Under Pa.R.C.P. 1019(a) the plaintiff need only plead ultimate facts; evidentiary facts need not be set forth in the complaint. United Refrigerator Co. v. Applebaum, 410 Pa. 210, 213, 189 A.2d 253, 255 (1963). This complaint, while bare of evidentiary facts, when read as a whole, does state ultimate facts on which the appellants depend to show Miller, Cook and Zollers' liability, in the most general terms. Frey v. Dougherty, 286 Pa. 45, 48, 132 A. 717, 718 (1926).

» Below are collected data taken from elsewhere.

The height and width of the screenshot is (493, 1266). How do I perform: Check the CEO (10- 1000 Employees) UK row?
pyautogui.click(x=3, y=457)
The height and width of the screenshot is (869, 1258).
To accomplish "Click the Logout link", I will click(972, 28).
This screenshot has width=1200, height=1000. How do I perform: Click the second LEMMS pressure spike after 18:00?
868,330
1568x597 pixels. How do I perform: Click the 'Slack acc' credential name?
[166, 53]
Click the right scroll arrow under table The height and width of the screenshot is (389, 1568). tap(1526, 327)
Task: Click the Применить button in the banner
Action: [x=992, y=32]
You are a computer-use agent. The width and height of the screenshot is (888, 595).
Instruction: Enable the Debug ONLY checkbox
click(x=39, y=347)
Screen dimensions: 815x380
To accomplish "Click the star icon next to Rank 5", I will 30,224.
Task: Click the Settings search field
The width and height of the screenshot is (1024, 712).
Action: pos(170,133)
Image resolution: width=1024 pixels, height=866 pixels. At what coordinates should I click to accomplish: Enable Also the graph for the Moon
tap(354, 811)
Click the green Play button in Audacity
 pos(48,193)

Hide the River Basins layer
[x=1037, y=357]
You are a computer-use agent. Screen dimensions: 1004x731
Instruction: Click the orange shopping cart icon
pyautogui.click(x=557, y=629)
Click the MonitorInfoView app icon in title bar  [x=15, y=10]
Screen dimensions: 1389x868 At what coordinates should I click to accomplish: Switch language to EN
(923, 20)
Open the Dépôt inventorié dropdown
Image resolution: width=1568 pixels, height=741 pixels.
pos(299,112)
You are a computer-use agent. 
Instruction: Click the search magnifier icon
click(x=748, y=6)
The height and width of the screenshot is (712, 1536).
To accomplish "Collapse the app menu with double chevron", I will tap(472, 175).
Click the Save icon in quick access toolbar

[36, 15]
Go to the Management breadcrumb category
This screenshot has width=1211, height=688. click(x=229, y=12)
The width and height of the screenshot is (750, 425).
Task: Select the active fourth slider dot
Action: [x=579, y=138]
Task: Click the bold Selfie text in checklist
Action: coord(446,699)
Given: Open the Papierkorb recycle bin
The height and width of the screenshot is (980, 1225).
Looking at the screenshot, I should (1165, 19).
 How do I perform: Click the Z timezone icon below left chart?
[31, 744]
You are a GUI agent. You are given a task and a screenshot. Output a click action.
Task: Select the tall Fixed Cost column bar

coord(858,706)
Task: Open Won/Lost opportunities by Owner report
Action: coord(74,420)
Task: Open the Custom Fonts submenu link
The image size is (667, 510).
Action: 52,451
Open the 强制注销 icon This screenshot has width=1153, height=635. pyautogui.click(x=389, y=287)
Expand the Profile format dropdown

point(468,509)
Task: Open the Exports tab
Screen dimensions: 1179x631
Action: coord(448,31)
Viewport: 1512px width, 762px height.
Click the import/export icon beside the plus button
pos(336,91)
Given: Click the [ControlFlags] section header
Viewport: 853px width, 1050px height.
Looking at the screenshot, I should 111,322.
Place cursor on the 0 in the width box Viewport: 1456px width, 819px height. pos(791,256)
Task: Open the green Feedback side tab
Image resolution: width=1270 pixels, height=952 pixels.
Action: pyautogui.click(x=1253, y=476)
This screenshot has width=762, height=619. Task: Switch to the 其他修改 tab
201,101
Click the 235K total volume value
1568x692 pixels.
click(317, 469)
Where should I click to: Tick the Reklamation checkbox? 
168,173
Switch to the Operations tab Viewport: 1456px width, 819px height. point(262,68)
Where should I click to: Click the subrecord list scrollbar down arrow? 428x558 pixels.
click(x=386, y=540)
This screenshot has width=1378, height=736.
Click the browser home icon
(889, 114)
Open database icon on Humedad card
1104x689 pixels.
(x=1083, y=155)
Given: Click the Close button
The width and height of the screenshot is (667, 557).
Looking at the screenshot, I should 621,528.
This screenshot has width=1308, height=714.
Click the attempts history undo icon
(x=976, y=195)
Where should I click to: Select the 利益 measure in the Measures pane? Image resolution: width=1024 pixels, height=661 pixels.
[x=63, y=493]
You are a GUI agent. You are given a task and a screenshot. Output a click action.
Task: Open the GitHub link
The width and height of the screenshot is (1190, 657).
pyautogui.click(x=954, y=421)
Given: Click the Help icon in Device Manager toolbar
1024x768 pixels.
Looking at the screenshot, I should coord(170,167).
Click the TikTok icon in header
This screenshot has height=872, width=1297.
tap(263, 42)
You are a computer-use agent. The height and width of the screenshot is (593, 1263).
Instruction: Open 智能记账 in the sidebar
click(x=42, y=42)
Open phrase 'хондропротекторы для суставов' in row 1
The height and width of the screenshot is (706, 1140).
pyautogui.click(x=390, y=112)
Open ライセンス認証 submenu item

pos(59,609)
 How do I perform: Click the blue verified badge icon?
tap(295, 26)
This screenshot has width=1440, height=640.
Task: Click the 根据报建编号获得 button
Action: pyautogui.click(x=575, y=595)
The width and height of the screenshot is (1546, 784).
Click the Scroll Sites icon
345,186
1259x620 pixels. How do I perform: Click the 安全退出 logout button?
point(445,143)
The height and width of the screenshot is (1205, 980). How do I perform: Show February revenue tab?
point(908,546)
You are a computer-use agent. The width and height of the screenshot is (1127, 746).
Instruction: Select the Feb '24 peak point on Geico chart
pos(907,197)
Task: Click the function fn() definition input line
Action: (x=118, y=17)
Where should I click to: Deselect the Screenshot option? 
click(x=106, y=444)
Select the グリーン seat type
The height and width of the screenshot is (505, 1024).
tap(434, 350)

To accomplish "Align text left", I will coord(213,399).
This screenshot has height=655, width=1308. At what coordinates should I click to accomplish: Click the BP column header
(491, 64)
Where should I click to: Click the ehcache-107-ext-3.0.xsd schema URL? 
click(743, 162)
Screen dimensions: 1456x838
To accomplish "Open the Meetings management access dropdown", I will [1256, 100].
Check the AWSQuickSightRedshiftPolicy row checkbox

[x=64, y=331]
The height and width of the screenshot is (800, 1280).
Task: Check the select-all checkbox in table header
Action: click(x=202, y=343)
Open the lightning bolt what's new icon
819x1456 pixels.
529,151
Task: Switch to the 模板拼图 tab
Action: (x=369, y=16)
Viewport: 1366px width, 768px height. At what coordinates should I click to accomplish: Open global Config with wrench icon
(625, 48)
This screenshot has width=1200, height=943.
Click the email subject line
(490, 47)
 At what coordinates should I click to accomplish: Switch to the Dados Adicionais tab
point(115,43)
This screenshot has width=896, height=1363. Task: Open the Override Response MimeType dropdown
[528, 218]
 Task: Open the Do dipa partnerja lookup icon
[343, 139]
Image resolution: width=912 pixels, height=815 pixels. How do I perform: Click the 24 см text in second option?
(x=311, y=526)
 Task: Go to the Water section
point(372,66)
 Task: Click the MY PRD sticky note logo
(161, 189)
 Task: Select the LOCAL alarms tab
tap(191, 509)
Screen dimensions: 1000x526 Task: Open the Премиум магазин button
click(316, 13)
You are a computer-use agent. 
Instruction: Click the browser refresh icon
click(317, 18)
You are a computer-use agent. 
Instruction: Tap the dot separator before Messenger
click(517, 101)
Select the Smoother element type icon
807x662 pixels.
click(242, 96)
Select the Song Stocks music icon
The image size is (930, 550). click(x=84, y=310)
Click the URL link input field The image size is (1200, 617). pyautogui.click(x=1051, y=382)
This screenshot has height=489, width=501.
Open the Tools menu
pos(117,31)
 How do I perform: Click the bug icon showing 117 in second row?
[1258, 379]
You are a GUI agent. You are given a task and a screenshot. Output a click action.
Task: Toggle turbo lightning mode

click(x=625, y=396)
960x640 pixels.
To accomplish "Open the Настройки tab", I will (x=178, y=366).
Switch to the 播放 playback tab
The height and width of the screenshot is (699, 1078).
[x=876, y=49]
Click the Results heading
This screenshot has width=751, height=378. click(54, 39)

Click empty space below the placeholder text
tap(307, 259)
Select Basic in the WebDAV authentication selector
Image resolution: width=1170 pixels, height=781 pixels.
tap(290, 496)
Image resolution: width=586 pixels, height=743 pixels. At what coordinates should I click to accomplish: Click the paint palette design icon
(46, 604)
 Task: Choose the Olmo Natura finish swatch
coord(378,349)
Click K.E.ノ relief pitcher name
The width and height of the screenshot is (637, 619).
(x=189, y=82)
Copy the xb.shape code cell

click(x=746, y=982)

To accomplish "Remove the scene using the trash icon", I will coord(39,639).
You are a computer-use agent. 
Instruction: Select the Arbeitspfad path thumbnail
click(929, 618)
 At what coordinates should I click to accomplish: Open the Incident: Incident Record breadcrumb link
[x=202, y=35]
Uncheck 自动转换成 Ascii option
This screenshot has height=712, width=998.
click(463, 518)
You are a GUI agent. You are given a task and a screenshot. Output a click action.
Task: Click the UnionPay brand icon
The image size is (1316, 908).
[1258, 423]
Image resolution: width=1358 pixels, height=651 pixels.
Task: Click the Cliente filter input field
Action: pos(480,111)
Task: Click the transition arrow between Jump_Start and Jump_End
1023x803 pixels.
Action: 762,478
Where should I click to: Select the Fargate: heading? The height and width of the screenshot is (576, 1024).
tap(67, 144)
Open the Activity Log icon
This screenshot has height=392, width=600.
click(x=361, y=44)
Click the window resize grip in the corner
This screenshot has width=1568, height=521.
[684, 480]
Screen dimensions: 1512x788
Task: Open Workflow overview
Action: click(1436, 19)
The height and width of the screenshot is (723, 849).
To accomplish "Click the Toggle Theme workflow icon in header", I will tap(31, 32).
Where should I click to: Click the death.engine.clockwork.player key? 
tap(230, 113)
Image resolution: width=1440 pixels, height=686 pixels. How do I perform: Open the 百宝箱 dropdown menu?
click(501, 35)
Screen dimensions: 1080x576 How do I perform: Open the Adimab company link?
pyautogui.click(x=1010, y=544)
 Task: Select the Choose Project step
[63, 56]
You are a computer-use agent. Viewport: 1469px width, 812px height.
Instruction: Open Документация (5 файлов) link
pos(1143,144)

It may later become apparent, from undisputed facts that appellees are entitled to summary judgment or even judgment on the pleadings. See Pa.R.C.P. 1035; Line Lex. L. M. Co., Inc. v. Pa. Pub. Corp., 451 Pa. 154, 162, 301 A.2d 684, 689 (1973). However, considering the stringent standards our Court has developed for sustaining a demurrer, appellants should not have been put out of court on these complaints. As we have often stated:
A demurrer admits every well-pleaded material fact set forth in the pleadings to which it is addressed as well as all inferences reasonably deducible therefrom, but not conclusions of law. Buchanan vs. Brentwood Federal Savings and Loan Association, 457 Pa. 135, 320 A.2d 117 (1974); Bordon v. Baldwin, 444 Pa. 577, 281 A.2d 892 (1971); Papieves v. Lawrence, 437 Pa. 373, 263 A.2d 118 (1970). In order to sustain the demurrer, it is essential that plaintiff's complaint indicate on its face that his claim cannot be sustained, and the law will not permit recovery. Hoffman vs. Misericordia Hospital of Philadelphia, 439 Pa. 501, 267 A.2d 867 (1970); Schott vs. Westinghouse Electric Corp., 436 Pa. 279, 259 A.2d 443 (1969); Papieves v. Lawrence, supra. If there is any doubt, this should be resolved in favor of overruling the demurrer. Clevenstein v. Rizzuto, 439 Pa. 397, 266 A.2d 623 (1970).
With the foregoing standards in mind, we hold that the personal participation of appellees Miller, Cook and Zollers in the alleged negligent, injury-producing actions of which appellants complain, has been sufficiently pleaded to withstand demurrer.
Accordingly, we vacate the order of the Superior Court and remand the record to the Court of Common Pleas of Cumberland County for further proceedings consistent with this opinion.
NIX, LARSEN and McDERMOTT, JJ., concur in the result.